Regulators Eye Systems Integrity

Terry Flanagan

In light of the snafus that have beset exchange-based trading systems with ever-increasing frequency, it’s no surprise that regulators would eventually wade deep into the arcana of systems and technology that support advanced trading.

This they have done, in the case of the Securities and Exchange Commission with proposed Regulation SCI (Systems Compliance and Integrity) and in the case of the Commodity Futures Trading Commission with its concept release on risk controls and system safeguards for automated treading environments.

The CFTC’s concept release provides an overview of the automated trading environment, including pre-trade risk controls; post trade reports and other measures; system safeguards related to the design, testing and supervision of automated trading systems (ATSs); and additional protections designed to promote safe and orderly markets.

“The CFTC’s role and powers have already been greatly enhanced, post-Dodd-Frank, through a combination of the new market abuse powers, the “command and control” approach to risk embodied in Regulation 1.73 and the Commission’s guidance on disruptive trading,” said Mark Brennan, senior business analyst at Fidessa, in a blog post. “In a broad and informed approach to electronic trading, the Commission looks at the complex and overlapping responsibilities of the numerous participants, be they traders, vendors, FCMs, DCMs or DCOs.”

“Putting aside any debate on the possibility of federalized standards and their costs and benefits, and taking a look at the derivatives trading landscape through the prism of the Commission’s paper, it’s not unreasonable to conclude that going forward the industry’s approach to risk controls should be better informed; that our approach to trading and market interdependencies should become more holistic and clearly delineated; and that smart, robust technology that works together across the entire trading lifecycle is a prerequisite,” Brennan said.

As for Reg SCI, some market participants have expressed concerns about its scope and the poetical Brach of confidentiality about proprietary trading systems. They are seeking that the SEC only require public dissemination of information about systems in significant circumstances where such information enhances customer protection.
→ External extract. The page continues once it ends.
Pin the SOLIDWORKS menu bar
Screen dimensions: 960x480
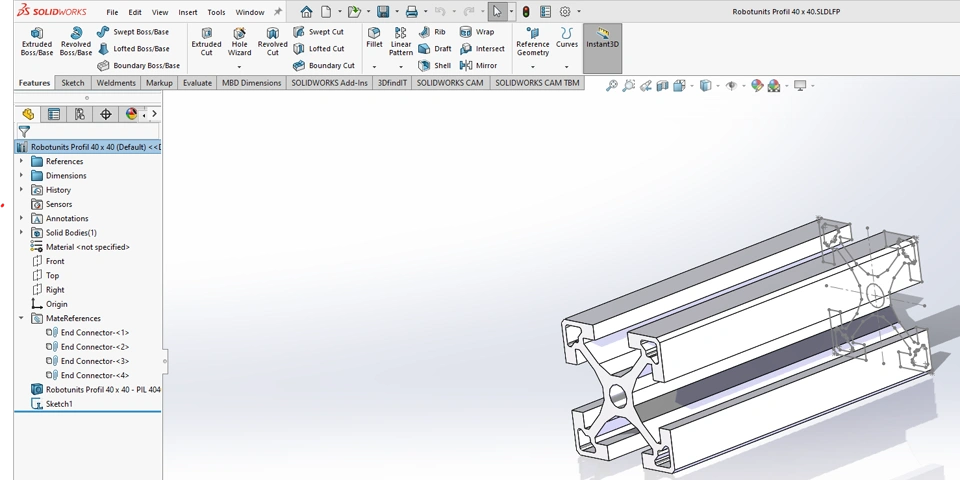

“Dissemination should not be required where the information provided (e.g., regarding systems intrusions or issues with surveillance systems) may be misused to the detriment of the markets and investors,” said Ari Gabinet, general counsel at OppenheimerFunds, in a comment letter.

Several commenters have raised questions regard the scope of certain of the proposed definitions in Reg SCI and requirements stemming from those definitions. For example, concerns have been raised regarding the scope of such terms as “SCI system,” “SCI security system,” “material system changes,” and “SCI events.”

OppenheimerFunds supports narrowing the focus of several of these terms, and associated requirements, to more specifically focus on system events that are truly disruptive to markets and these systems that are likely to pose a risk to the fair and orderly operation of the markets.